Take the case of my wife’s car. On the morning of a weekend dog show her five year old canine mobile refused to start. After a couple of attempts, she came and dropped the problem in my lap.

Ronin with his throwing stick

Tempted as I am to describe, well, let’s face it, brag to you about my troubleshooting skills, what I want to do here to show you the differences in our approach. Having handed off the fix-it portion of the problem, she focused on why this happened. Reasonable. she certainly did not want to get to the show only to have to call AAA to get her back home. Well mannered as Ronin is, AAA tow trucks are not always canine friendly.

My focus was determining what was wrong and could I fix it in time for her show. Let’s face it, a dead battery is a dead battery. It’s not that hard to determine. Having eliminated all the usual suspects I had to admit that giving the battery a quick jump was not a good idea. This prompted a shift in the problem statement to ensuring she make it to the show.

Meanwhile, having endured several decades of life with an engineer, my wife had already accepted that this wasn’t a quick fix and moved all her stuff to the truck. I think her rule of thumb is something like if it takes him longer than ten minutes, it will probably take him all day. She understood, engineers will get lost in problem solving. A good problem is worth taking your time. I told you we see problems differently.

For the engineers out there, there’s a point at which determining the why is no longer important. In this case it became obvious the battery was no longer holding a charge. Switching out the battery, although expensive, was as simple as going down to the local parts store and buying a replacement. For me, the problem was resolved as soon as I verified that replacing the battery allowed me to start the car. This was the problem I had been tasked with fixing.

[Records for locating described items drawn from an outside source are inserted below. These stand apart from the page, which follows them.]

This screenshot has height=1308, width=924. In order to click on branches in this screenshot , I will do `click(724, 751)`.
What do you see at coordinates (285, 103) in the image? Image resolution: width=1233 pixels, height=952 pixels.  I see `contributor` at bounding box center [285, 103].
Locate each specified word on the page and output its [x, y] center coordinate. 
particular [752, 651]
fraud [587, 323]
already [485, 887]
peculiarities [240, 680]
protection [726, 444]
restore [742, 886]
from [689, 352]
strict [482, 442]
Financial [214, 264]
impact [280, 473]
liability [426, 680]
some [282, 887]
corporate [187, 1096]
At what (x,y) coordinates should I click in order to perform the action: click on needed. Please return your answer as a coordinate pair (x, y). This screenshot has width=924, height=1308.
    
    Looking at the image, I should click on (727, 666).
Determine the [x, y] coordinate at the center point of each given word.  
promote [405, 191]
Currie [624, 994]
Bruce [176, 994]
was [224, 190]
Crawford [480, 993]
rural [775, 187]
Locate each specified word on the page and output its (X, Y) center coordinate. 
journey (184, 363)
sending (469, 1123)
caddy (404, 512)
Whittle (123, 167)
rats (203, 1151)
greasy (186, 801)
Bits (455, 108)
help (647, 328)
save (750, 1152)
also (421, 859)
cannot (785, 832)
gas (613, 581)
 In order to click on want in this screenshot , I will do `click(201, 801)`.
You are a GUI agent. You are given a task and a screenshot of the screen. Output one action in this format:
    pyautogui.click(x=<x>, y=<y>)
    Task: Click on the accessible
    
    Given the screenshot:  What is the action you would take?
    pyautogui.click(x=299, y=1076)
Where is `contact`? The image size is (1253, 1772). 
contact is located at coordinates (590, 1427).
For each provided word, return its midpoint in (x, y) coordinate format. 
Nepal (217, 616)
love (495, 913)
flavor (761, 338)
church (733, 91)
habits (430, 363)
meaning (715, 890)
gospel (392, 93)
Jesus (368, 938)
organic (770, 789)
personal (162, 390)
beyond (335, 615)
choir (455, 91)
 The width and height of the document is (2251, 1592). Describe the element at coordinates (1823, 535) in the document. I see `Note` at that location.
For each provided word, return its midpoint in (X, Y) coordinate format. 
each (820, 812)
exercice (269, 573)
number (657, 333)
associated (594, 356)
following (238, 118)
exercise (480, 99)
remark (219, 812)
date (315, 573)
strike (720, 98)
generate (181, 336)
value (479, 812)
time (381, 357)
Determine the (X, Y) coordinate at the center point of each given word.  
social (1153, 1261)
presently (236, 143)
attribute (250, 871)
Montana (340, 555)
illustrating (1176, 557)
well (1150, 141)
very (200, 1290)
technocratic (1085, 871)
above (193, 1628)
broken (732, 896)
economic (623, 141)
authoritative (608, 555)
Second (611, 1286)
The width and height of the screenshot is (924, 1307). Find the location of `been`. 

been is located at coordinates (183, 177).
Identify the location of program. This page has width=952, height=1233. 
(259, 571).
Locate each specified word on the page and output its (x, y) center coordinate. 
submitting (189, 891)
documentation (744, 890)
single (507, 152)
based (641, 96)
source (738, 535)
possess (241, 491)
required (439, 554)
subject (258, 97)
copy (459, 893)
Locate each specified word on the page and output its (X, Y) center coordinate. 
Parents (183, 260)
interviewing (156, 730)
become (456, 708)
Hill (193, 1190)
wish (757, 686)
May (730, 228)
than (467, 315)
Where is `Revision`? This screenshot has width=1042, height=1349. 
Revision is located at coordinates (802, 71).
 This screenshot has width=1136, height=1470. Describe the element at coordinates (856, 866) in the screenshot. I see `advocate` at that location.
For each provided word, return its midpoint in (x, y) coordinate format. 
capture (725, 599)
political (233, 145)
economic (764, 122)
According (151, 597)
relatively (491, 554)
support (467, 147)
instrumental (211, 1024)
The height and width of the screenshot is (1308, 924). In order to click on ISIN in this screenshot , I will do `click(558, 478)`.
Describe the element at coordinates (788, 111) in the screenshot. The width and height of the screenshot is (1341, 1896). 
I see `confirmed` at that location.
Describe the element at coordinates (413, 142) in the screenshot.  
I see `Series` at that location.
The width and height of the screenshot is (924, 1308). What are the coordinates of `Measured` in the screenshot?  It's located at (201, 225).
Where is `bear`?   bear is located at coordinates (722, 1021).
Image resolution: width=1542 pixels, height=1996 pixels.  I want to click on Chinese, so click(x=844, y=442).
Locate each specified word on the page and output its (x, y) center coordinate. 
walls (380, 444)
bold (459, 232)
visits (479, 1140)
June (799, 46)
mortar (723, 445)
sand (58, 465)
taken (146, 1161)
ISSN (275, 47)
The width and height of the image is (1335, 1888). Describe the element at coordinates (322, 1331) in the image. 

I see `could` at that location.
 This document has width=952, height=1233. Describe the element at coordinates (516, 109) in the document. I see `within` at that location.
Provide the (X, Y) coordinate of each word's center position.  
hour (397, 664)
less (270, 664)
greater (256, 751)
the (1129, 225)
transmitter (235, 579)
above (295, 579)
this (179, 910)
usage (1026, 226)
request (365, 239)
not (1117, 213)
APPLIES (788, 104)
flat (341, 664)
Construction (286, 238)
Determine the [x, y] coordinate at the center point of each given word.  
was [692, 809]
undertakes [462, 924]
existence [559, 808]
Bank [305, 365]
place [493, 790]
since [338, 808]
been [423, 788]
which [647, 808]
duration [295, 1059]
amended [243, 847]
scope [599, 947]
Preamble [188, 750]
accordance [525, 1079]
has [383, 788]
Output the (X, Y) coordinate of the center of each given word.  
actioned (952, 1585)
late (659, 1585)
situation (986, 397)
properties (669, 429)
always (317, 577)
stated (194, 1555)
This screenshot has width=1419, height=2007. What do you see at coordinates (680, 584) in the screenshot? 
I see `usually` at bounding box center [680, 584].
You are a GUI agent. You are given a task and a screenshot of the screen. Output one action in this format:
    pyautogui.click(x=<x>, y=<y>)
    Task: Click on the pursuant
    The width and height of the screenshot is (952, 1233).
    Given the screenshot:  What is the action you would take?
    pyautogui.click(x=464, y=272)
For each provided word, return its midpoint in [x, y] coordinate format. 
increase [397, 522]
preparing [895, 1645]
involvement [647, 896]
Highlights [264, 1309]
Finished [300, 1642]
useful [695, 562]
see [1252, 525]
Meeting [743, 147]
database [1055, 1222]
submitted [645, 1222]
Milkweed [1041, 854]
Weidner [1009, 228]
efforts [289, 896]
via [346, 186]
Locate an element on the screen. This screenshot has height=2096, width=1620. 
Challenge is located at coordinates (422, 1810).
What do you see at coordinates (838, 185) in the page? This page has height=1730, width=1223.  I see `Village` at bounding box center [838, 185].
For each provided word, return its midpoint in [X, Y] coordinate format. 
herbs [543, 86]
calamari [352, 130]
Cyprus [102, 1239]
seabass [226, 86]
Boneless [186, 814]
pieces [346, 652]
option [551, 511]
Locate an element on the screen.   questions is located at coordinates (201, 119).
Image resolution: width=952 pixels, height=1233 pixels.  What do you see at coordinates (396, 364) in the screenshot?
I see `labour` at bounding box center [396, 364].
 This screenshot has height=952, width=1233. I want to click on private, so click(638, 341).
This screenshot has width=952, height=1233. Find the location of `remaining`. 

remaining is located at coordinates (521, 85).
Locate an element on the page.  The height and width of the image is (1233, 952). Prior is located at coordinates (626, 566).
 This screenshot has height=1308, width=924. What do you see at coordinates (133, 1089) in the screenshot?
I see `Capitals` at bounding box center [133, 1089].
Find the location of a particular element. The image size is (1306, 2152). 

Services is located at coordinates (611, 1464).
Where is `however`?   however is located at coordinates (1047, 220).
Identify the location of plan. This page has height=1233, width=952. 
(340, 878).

After putting up all my tools, I congratulated myself and went inside to enjoy the rest of the day. I’d like to say I had at least considered what happens when the battery gets disconnected in the modern world but I would be lying. For those of you that don’t know, your radio no longer works. You have to reenter a security code. And, in a remarkable case of penny wise, pound foolish, her radio lost all its presets. Avoiding that would probably have cost Dodge an extra twenty cents per vehicle.

Still, the point here is, once I had resolved the problem, I moved on to another problem. Security codes presets and all the rest, don’t present a challenge. They simply eat up time. Someone else could do that. Those of you unfortunate enough to be an engineering manager recognize this trait when you’re trying to convince engineers to finish their paperwork.

Let’s do a recap.

(For those listening to this as a podcast, I apologize. The following chart isn’t going to make much sense.)

Buried within that table is another major difference. While I don’t know the details, I’m completely confident that her battery expired from old age. My battery charger showed it at full charge after only 15 minutes of charging. At full charge, it still did not have enough power to turn the engine over. When I checked the voltage after trying to start her car, it was down to eight volts.

To me, the symptoms say one or more cells had developed a high internal resistance. Given the age of her battery, failure was expected.  Throw in a Texas summer and the only surprise was how fast it happened. Try explaining that so that she no longer worries. Engineers may see problems differently but there are some problems even an engineer won’t tackle.